Baden Baden Review

baden baden movie
Between jobs, homes and boyfriends, 26 year-old Ana Och (Salomé Richard) steals a car from a Brussels film set and returns to Strasbourg to visit grandmother Odette (Claude Gensac) and decides to replace her bathtub with a shower after she breaks her hip in a fall.

by David Parkinson |
Published on
Release Date:

23 Sep 2016

Original Title:

Baden Baden

No synopsis could do justice to the episodic antics of the free-spirited Ana Och in Rachel Lang's highly impressive debut feature. She 'borrows' a rented Porsche from a movie set, canoodles in the shower with chorister buddy Simon (Swann Arlaud), tries to rekindle an extinguished flame with egotistical video artist ex Boris (Olivier Chantreau), flirts in a half-built swimming pool with Amar (Driss Ramdi) and frolics in the bath with visiting friend, Mira (Jorijn Vriesendorp). And all this while failing to notice that ungainly DIY store assistant Grégoire (Lazare Gousseau) had developed a massive crush on her while helping remodel her grandmother's bathroom.

Lang had offered a few insights into Ana's character in the shorts, For You I Will Fight and White Turnips Make It Hard to Sleep, which respectively saw her join the French army to get some discipline and break up with Boris to regain control over her directionless existence. But it's only after two deaths at the end of this freewheeling rite of passage that Ana finally becomes a grown-up. Her future, however, remains tantalisingly uncertain.

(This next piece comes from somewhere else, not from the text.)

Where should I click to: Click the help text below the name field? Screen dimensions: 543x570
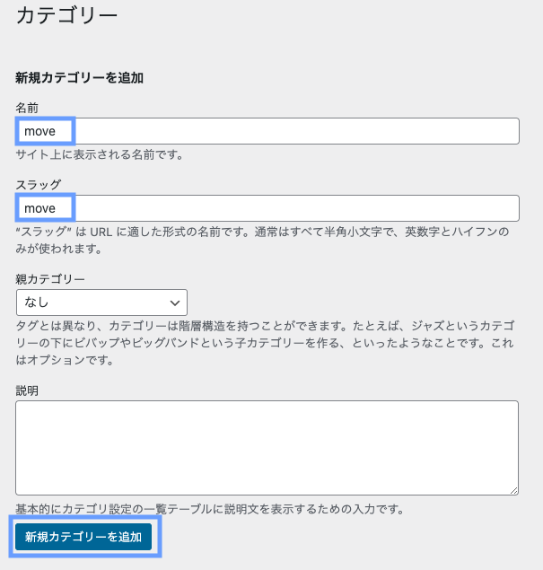pyautogui.click(x=100, y=154)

With her short hair, vests and shorts, Salomé Richard makes a compellingly unconventional heroine, whose wit, insecurity and unisexuality epitomises Lang's bid to locate reason and meaning in the random occurrences that mosaic into a pattern of life. Traces of predecessors and contemporaries like Agnès Varda and Céline Sciamma can be detected everywhere. But Lang (who is also a serving army officer) achieves a distinctive style, as Fiona Braillon's camera captures moments of poignancy, knockabout and surrealism with a deceptively meticulous naturalism that also characterises the performances.

Some may find this irksomely scattershot. But beneath the surface inconsequentiality lie hidden depths.

Combining structural and tonal shifts with narrative surprises, this feels fresh and audacious, despite being firmly rooted in everyday reality.